Introduction
paneffectR helps you compare proteins across multiple genome assemblies. The typical workflow is: 1. Load protein sequences from FASTA files 2. Cluster proteins into orthogroups (groups of equivalent proteins) 3. Build a presence/absence matrix 4. Visualize the results
This vignette walks through each step using example data included with the package.
Step 1: Load Protein Data
The main entry point is load_proteins(), which discovers
and loads all FASTA files from a directory:
# Get path to test data included with the package
testdata_dir <- system.file("testdata", package = "paneffectR")

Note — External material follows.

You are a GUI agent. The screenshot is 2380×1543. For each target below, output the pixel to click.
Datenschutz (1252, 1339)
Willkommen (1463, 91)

# Load all assemblies (FASTAs and scores)
proteins <- load_proteins(
fasta_dir = testdata_dir,
score_dir = testdata_dir,
pattern = "*.faa"
)
proteins
#> -- protein_collection --
#> 3 assemblies, 300 total proteins
#>
#> # A tibble: 3 × 3
#> assembly_name n_proteins has_scores
#> <chr> <int> <lgl>
#> 1 assembly1 100 TRUE
#> 2 assembly2 100 TRUE
#> 3 assembly3 100 TRUEThe result is a protein_collection containing all
assemblies. You can see:
- How many assemblies were loaded
- How many proteins in each
- Whether effector scores are present
Exploring the Data
Each assembly is stored as a protein_set. Access
individual assemblies by name:
# Access one assembly
ps <- proteins$assemblies[["assembly1"]]
ps
#> -- protein_set: assembly1 --
#> 100 proteins
#> Scores: present
# The proteins are stored as a tibble
head(ps$proteins[, c("protein_id", "sequence", "custom_score", "score_rank")])
#> # A tibble: 6 × 4
#> protein_id sequence custom_score score_rank
#> <chr> <chr> <dbl> <int>
#> 1 assembly1_000039 MPFVLNLLVLVAVWYGLVRMAMLLKDDSEIKSFDPF… 4.62 93
#> 2 assembly1_000040 MEVAECTHKLASTTFVKTVEAPALAIMEPLLKRALA… 4.75 64
#> 3 assembly1_000094 MTDKDKPKDDDDCYVKVNTPGGVGDTNSPNKGGLPF… 4.86 27
#> 4 assembly1_000122 MGSSPIFRPFKCKFSMFSKSILIFLLILPLISVILL… 4.81 44
#> 5 assembly1_000164 MLFCVMVGTGCQLLGMALVTLFFAAVGVLAPSNRGK… 4.78 54
#> 6 assembly1_000194 MMGNLAKDIVNGHREKTLALLWKLISCFQLQALVDA… 4.76 59Step 2: Cluster Proteins
Now we group proteins from different assemblies into orthogroups - sets of proteins that are likely the same gene/function across assemblies.
# Cluster using DIAMOND reciprocal best hits
clusters <- cluster_proteins(proteins, method = "diamond_rbh")
clustersNote: Clustering requires DIAMOND to be installed. If you don’t have DIAMOND, you can skip this step and use the pre-computed clusters included with the package for the visualization examples.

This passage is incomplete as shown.